Today, the Church‑Turing thesis is not a theorem — you cannot prove that a vague idea like “effectively computable” matches a formal model — but it has never been overturned. Every attempt to find a computable function that a Turing machine cannot capture has failed. That gives us enormous confidence that when we say “uncomputable,” we mean a real and permanent limit.

What This Means for Your Phone

Your phone is a universal machine: it can run any app, but it can’t solve every problem.

You carry a universal Turing machine in your pocket. Your smartphone, laptop, and game console all work on the very principle Turing described: a general‑purpose device that reads a program and executes it. The limits he discovered are just as real today. No virus scanner can perfectly determine whether every piece of code is safe, because that would require solving the halting problem. No artificial intelligence can answer every question about what another computer program will do. The line between solvable and unsolvable is not a temporary engineering glitch; it is a fact of mathematics.

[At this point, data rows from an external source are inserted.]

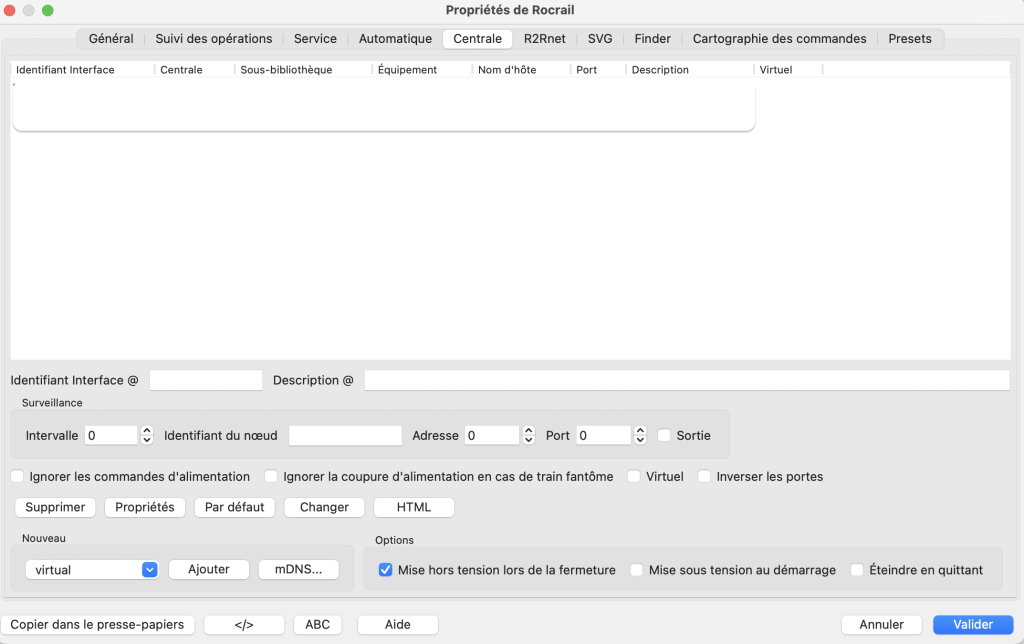Toggle the Virtuel checkbox
Image resolution: width=1024 pixels, height=644 pixels.
(x=634, y=476)
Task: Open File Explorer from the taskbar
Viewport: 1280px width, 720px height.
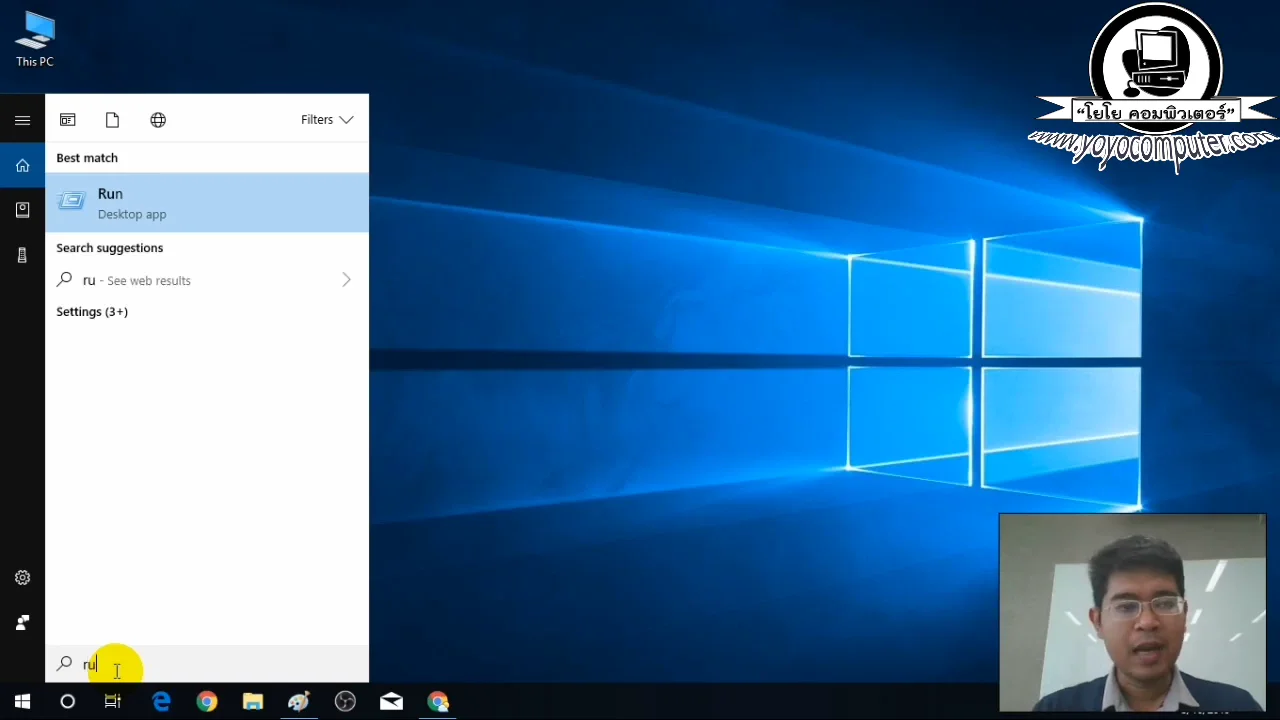Action: pyautogui.click(x=252, y=701)
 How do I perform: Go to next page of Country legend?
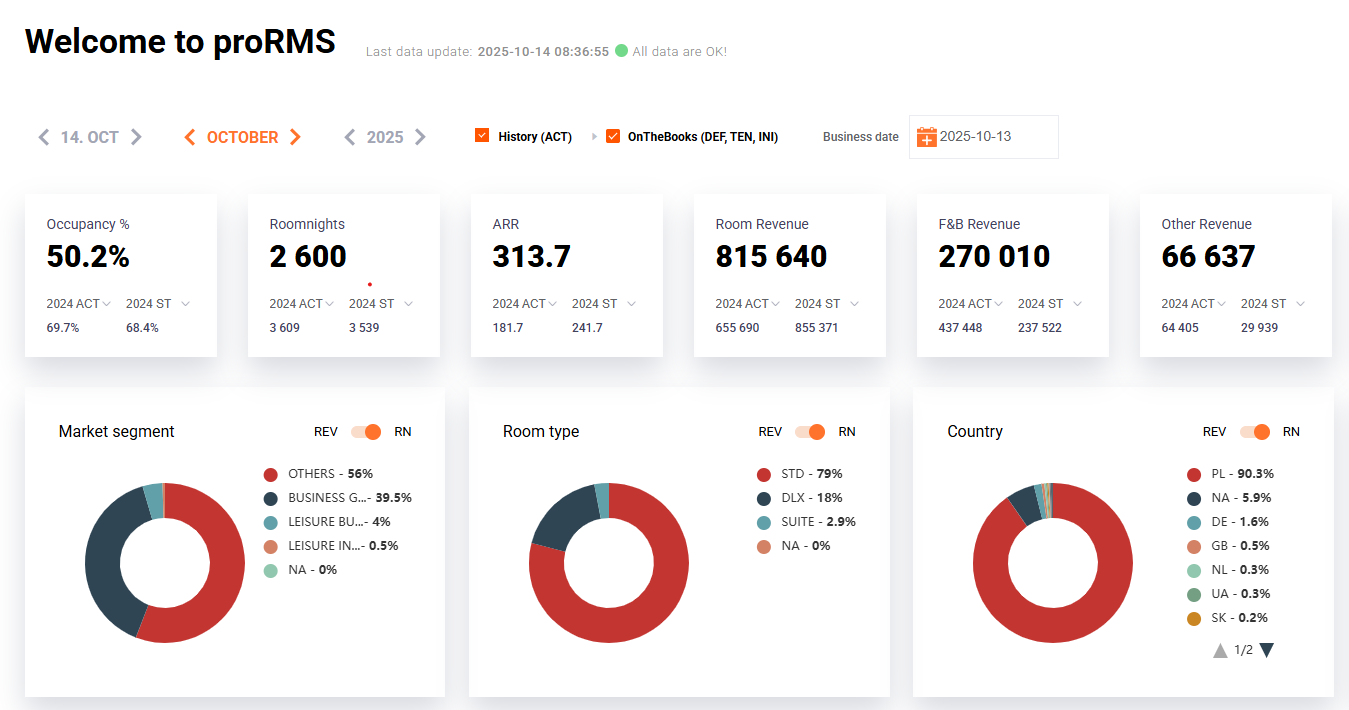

Because Turing drew that line, we know exactly what computers can — and cannot — ever do. It is a humbling reminder that even the smartest machine, with infinite time and memory, must eventually stop.

Think about it

  1. Imagine a computer program that takes another program and tries to decide whether it will eventually stop or run forever. Why might such a program be impossible to write? Try to think of a clever trick that would break it.
  2. If a modern supercomputer could run every possible program at once, would it still be stuck on the halting problem? Why or why not?
  3. Why does it matter that some perfectly clear questions can never be answered by a machine, no matter how much time and memory it has?